EXERCISE PASSAGE Block Start
The Ethical Dairy halts sales to Northern Ireland due to Brexit regulations

By Jim Cornall contact

- Last updated on GMT

The Ethical Dairy said exporting cheese from Scotland across the Irish Sea to Northern Ireland is currently not viable.  Pic: Getty Images/Derick Hudson
The Ethical Dairy said exporting cheese from Scotland across the Irish Sea to Northern Ireland is currently not viable. Pic: Getty Images/Derick Hudson

Related tags: Brexit, Northern ireland, Cheese, European union, Scotland

The Ethical Dairy, a cheese and ice cream producer in southwest Scotland, has said it is suspending orders to Northern Ireland because of recently-introduced regulations following the UK’s exit from the European Union.

Under the Northern Ireland Protocol, trade in goods between Northern Ireland and Ireland, and between Northern Ireland and EU Member States, will continue unaffected, with no change at the border, no new paperwork, and no tariffs or regulatory checks.

However, movement of goods between the rest of the UK and Northern Ireland has been affected.

Wilma Finlay from The Ethical Dairy said, “We make unpasteurized organic cheese with the milk from our organic farm. We mainly sell this cheese direct to customers through our website. While online sales have always been important to us, the impact of covid means that 80% of our cheese is now sold this way - with cheese dispatched in small quantities and sent overnight by courier direct to our customers’ own homes.
EXERCISE PASSAGE Block End
● **WHAT TO PRODUCE**
In the article on The Ethical Dairy, what share of the company's cheese is now sold online?
INFORMATION SHOWN Block Start
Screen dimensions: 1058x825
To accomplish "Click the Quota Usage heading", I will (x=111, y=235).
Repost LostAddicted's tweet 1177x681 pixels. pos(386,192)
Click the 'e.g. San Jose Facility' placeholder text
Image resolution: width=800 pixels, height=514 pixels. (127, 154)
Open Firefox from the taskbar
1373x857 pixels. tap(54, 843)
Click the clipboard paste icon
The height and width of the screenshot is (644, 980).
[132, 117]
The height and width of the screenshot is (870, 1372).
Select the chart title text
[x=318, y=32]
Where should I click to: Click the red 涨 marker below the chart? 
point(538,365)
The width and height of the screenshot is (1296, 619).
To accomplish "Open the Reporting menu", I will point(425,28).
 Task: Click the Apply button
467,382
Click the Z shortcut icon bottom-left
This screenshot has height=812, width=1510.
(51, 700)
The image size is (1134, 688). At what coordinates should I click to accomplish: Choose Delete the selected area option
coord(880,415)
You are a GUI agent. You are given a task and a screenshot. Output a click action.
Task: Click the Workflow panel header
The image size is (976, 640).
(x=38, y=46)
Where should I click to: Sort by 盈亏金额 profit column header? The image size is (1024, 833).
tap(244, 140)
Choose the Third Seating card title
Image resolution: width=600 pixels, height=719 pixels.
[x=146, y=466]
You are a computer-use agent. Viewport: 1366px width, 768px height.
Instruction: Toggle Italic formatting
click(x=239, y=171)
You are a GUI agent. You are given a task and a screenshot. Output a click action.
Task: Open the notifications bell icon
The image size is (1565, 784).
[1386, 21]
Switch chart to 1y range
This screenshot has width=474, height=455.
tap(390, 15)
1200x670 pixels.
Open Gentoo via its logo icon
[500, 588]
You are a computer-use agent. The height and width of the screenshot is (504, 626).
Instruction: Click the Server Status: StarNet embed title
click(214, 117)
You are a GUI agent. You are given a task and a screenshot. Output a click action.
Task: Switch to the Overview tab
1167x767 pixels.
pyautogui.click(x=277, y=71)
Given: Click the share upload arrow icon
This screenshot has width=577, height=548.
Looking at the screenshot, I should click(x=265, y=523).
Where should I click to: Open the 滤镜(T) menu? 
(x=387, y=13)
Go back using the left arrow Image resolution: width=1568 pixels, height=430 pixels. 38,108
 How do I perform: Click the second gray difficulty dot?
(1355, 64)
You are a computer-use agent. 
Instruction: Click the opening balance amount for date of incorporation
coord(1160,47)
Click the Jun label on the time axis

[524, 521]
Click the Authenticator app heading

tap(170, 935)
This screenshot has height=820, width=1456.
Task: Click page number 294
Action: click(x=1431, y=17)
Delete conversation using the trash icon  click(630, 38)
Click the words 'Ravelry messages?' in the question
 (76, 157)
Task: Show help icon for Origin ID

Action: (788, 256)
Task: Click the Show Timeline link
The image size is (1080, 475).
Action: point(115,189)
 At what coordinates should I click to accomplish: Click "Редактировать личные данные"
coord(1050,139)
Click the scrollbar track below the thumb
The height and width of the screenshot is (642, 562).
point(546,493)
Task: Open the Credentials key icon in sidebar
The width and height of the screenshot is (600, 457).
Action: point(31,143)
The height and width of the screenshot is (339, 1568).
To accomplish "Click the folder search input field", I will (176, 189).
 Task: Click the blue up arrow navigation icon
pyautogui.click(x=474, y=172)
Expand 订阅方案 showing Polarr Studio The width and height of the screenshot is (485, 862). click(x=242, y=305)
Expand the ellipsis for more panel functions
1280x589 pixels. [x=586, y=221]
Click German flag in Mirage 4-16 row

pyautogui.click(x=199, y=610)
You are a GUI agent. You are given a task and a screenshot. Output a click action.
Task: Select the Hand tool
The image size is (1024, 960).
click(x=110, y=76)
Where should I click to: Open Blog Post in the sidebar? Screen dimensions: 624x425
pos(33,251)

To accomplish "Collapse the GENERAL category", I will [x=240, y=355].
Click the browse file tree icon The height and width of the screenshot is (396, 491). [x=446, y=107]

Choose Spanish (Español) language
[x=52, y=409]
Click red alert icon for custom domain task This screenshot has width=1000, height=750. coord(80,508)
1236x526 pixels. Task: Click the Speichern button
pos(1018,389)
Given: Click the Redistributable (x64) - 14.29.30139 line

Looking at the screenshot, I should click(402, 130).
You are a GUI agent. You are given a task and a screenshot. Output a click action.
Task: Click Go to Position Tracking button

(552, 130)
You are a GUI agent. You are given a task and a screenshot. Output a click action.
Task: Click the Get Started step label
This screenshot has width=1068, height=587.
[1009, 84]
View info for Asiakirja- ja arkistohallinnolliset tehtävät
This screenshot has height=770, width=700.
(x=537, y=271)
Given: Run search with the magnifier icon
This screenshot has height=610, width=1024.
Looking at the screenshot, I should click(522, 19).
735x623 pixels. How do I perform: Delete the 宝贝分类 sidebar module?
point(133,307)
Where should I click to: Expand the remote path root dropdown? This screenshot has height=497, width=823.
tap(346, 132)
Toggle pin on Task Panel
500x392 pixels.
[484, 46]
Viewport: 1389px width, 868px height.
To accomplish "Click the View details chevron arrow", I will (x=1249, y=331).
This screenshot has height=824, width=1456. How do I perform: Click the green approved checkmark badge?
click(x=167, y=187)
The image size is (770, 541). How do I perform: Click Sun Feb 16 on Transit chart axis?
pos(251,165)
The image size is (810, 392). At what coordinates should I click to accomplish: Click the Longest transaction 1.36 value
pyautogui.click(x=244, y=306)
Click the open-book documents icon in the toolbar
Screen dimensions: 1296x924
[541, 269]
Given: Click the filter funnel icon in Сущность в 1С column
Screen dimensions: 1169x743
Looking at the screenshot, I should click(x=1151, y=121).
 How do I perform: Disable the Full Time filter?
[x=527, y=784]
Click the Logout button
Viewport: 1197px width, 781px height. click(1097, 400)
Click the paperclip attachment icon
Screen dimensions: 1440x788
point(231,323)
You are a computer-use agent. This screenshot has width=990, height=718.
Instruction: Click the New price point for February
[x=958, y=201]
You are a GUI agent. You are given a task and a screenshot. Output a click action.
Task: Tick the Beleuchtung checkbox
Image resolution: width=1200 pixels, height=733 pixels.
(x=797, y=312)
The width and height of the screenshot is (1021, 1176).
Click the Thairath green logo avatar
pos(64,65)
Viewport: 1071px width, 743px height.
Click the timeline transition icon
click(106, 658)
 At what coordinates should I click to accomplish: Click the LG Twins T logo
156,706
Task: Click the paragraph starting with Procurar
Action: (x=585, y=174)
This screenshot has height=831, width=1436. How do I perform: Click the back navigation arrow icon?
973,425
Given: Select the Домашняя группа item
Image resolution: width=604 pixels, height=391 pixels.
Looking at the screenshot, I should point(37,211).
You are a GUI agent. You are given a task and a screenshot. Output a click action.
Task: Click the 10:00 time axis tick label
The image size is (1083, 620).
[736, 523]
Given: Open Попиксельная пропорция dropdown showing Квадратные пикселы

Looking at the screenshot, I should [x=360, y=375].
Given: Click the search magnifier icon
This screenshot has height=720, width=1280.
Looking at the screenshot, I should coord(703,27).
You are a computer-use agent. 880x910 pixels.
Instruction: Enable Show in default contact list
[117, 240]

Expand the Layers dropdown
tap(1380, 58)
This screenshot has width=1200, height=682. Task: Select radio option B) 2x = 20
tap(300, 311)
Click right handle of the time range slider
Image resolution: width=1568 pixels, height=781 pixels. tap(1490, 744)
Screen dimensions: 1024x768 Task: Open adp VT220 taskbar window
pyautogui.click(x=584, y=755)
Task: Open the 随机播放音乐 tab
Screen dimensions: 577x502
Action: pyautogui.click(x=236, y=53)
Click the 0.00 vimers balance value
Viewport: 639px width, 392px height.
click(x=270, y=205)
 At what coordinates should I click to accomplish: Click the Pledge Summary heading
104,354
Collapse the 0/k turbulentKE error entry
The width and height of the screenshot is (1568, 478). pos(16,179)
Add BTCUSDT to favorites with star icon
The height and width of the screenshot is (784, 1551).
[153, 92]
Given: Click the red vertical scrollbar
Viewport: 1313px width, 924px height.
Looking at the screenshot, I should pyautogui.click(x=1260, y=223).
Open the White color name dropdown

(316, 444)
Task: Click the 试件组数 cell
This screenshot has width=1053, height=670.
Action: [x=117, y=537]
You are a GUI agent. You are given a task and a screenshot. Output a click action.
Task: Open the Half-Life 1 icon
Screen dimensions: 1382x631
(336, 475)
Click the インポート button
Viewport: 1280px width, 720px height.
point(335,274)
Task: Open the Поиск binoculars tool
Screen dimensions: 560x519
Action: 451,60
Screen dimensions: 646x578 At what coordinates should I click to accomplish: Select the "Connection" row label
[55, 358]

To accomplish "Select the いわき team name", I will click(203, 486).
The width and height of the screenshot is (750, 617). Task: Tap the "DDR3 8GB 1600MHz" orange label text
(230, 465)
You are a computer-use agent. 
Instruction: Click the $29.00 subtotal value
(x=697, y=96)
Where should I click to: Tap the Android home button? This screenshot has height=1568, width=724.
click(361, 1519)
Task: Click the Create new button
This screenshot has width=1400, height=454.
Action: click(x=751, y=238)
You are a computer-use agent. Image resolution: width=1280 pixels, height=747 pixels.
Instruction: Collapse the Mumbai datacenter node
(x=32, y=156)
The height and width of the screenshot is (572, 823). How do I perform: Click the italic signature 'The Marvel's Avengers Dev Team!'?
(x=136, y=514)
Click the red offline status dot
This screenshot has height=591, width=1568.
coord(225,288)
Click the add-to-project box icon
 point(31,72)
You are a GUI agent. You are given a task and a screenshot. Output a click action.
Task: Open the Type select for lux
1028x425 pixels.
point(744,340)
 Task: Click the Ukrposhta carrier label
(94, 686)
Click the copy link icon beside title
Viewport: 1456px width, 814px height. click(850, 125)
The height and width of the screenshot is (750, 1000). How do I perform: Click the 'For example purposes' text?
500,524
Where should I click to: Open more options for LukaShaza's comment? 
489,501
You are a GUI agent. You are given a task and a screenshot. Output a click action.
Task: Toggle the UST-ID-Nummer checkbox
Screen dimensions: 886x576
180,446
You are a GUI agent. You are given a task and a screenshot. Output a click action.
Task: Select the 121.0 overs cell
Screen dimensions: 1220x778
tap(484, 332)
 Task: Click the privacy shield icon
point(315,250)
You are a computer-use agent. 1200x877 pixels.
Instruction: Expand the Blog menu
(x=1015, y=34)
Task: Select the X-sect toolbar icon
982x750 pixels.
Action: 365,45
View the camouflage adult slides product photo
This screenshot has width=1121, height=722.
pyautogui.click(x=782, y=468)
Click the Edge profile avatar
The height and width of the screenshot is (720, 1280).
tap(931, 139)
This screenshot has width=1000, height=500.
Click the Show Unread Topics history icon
INFORMATION SHOWN Block End
● **SOLUTION TO THE PROBLEM**
80%